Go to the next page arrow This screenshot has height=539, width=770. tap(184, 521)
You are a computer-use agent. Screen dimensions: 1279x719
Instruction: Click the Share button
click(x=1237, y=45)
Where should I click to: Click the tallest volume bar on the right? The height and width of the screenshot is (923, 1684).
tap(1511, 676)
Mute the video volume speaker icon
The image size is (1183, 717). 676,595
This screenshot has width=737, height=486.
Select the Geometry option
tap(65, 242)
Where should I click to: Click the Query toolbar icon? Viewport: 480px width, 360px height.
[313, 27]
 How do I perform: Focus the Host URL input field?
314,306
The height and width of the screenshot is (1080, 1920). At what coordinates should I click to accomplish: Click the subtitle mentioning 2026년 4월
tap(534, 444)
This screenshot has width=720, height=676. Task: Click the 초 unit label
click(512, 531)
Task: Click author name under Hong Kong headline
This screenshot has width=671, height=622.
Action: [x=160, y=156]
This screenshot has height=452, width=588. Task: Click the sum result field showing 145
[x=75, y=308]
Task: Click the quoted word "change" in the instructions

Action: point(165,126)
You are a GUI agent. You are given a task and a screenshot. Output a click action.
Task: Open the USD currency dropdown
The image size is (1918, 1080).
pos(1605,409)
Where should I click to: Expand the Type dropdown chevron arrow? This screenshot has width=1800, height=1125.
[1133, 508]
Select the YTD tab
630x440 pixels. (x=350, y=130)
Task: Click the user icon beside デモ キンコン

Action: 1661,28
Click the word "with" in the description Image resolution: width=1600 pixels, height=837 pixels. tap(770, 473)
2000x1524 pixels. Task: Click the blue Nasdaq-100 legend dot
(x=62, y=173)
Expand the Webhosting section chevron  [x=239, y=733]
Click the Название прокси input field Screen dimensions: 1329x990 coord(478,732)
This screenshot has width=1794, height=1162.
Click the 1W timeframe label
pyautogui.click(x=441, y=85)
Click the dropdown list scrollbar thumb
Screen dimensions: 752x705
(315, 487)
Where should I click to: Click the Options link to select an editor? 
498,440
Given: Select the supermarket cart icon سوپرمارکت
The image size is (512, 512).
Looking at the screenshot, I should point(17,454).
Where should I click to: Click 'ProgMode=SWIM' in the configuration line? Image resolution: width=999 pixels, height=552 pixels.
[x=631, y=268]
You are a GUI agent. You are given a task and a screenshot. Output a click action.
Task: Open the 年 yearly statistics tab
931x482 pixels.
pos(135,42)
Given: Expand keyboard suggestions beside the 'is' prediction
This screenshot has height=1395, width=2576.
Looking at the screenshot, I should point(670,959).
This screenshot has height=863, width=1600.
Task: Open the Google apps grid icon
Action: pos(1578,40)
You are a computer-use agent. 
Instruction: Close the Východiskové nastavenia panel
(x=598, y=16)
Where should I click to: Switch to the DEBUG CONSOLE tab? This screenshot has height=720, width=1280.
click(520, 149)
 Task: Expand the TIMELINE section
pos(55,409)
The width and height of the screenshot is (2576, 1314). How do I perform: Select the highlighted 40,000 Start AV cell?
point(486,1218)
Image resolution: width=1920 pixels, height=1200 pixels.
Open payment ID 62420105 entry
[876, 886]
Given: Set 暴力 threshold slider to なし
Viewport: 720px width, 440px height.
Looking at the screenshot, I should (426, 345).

--------------------------------------------------

◆ THE PROBLEM:
Copy out the entries from the line containing "Click the Название" through the line containing "pos(135,42)", word for word.

◆ REPLY TO THE EXERCISE:
Click the Название прокси input field Screen dimensions: 1329x990 coord(478,732)
This screenshot has width=1794, height=1162.
Click the 1W timeframe label
pyautogui.click(x=441, y=85)
Click the dropdown list scrollbar thumb
Screen dimensions: 752x705
(315, 487)
Where should I click to: Click the Options link to select an editor? 
498,440
Given: Select the supermarket cart icon سوپرمارکت
The image size is (512, 512).
Looking at the screenshot, I should point(17,454).
Where should I click to: Click 'ProgMode=SWIM' in the configuration line? Image resolution: width=999 pixels, height=552 pixels.
[x=631, y=268]
You are a GUI agent. You are given a task and a screenshot. Output a click action.
Task: Open the 年 yearly statistics tab
931x482 pixels.
pos(135,42)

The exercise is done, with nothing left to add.